(DIRECTIONS FOR THIS TASK)
Can you reproduce the passage below on solvent ratios and extraction conditions word for word, in full?

An appropriate amount of the solvent to be used in the extraction can be determined by the skilled worker based on the amount of plant material being employed in the extraction. In one embodiment of the invention, the w/v (g/100 mL) of plant material to solvent used in the extraction process is between about 1/2 and about 1/50. In another embodiment, the w/v (g/100 mL) of plant material to solvent used in the extraction process is between about 1/5 and about 1/50. In another embodiment, the w/v (g/100 mL) of plant material to solvent used in the extraction process is between about 1/10 and about 1/50. In other embodiments, the w/v (g/100 mL) of plant material to solvent used in the extraction process is between about 1/10 and about 1/40; between about 1/10 and about 1/30; and between about 1/10 and about 1/25.

A variety of conditions can be employed for the extraction process. Typically, the extraction procedures are conducted over a period of time between about 10 minutes and about 72 hours at a temperature between about 4° C. and about 50° C. However, temperatures between about 4° C. and about 90° C., for example between about 4° C. and about 70° C. can be employed. Higher temperatures are also contemplated, with or without increased pressure, when certain extraction techniques are employed, for example, pressurised liquid extraction, sub-critical fluid extraction (for example, sub-critical water extraction (SWE)) or supercritical fluid extraction. Similarly, the extraction time may be varied depending on other extraction conditions, such as the solvent and temperature employed, for example, the extraction time can range from several minutes to several days. For example, in one embodiment, the extraction time is at least one hour. In another embodiment, the extraction time is between about one hour and about 72 hours. Determination of appropriate extraction temperatures and times is within the ordinary skills of a worker in the art.

(SUPPLIED INFORMATION)
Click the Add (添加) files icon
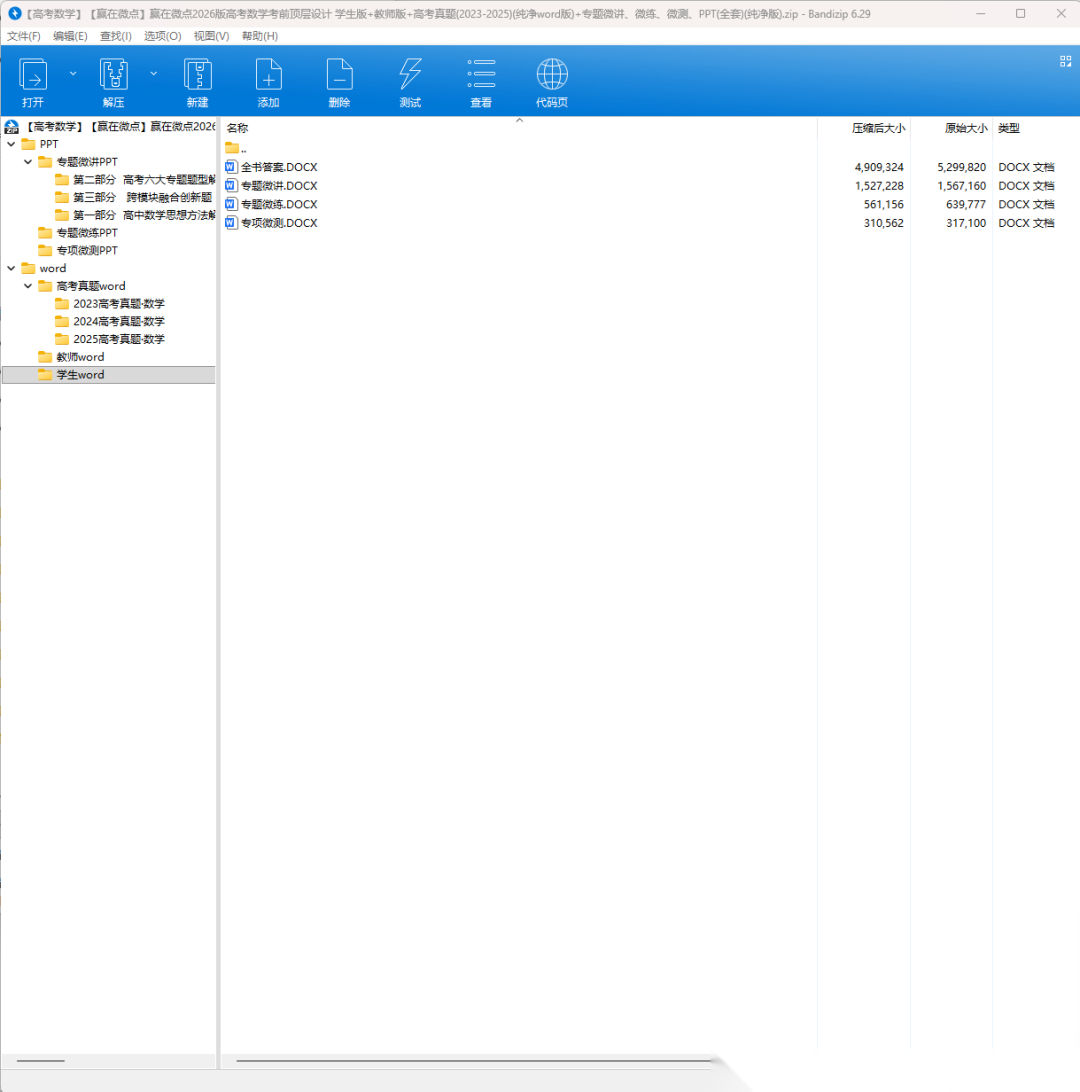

(ANSWER TO THE PROBLEM)
An appropriate amount of the solvent to be used in the extraction can be determined by the skilled worker based on the amount of plant material being employed in the extraction. In one embodiment of the invention, the w/v (g/100 mL) of plant material to solvent used in the extraction process is between about 1/2 and about 1/50. In another embodiment, the w/v (g/100 mL) of plant material to solvent used in the extraction process is between about 1/5 and about 1/50. In another embodiment, the w/v (g/100 mL) of plant material to solvent used in the extraction process is between about 1/10 and about 1/50. In other embodiments, the w/v (g/100 mL) of plant material to solvent used in the extraction process is between about 1/10 and about 1/40; between about 1/10 and about 1/30; and between about 1/10 and about 1/25.

A variety of conditions can be employed for the extraction process. Typically, the extraction procedures are conducted over a period of time between about 10 minutes and about 72 hours at a temperature between about 4° C. and about 50° C. However, temperatures between about 4° C. and about 90° C., for example between about 4° C. and about 70° C. can be employed. Higher temperatures are also contemplated, with or without increased pressure, when certain extraction techniques are employed, for example, pressurised liquid extraction, sub-critical fluid extraction (for example, sub-critical water extraction (SWE)) or supercritical fluid extraction. Similarly, the extraction time may be varied depending on other extraction conditions, such as the solvent and temperature employed, for example, the extraction time can range from several minutes to several days. For example, in one embodiment, the extraction time is at least one hour. In another embodiment, the extraction time is between about one hour and about 72 hours. Determination of appropriate extraction temperatures and times is within the ordinary skills of a worker in the art.